Exercise requirements:
Recast the material, starting at the line containing "I will point(756,153)." and ending at the close of the material, as a two-column CSV with the header row instruction,response. Each request's text and its answer should fill one row, with each value in a single quoted field and line breaks replaced by spaces.
☆ ☆ ☆
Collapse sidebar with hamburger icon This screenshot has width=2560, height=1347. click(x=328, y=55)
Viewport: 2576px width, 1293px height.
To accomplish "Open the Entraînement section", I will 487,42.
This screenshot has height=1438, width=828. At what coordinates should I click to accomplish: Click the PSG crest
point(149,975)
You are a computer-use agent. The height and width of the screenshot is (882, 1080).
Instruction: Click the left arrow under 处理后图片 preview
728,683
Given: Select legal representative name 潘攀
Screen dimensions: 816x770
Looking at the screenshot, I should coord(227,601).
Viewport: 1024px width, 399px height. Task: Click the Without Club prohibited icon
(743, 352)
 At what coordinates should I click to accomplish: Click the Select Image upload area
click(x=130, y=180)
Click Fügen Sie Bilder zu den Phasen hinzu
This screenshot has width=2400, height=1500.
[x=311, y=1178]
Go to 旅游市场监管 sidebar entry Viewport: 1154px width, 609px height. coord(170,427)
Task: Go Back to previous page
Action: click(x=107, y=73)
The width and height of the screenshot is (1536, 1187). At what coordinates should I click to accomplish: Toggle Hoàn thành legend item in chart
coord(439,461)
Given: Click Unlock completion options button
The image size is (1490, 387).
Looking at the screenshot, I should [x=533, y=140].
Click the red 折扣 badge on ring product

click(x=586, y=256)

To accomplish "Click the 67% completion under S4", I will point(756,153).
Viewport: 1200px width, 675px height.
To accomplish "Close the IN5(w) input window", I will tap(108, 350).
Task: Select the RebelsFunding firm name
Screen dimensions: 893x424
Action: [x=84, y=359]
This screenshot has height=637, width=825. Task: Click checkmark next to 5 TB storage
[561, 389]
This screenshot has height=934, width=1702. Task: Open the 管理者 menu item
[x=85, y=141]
☆ ☆ ☆
Response below:
instruction,response
"To accomplish ""Click the 67% completion under S4"",","I will point(756,153)."
"Viewport: 1200px width, 675px height. To accomplish ""Close the IN5(w) input window"",","I will tap(108, 350)."
"Task: Select the RebelsFunding firm name Screen dimensions: 893x424","Action: [x=84, y=359]"
"This screenshot has height=637, width=825. Task: Click checkmark next to 5 TB storage","[561, 389]"
"This screenshot has height=934, width=1702. Task: Open the 管理者 menu item","[x=85, y=141]"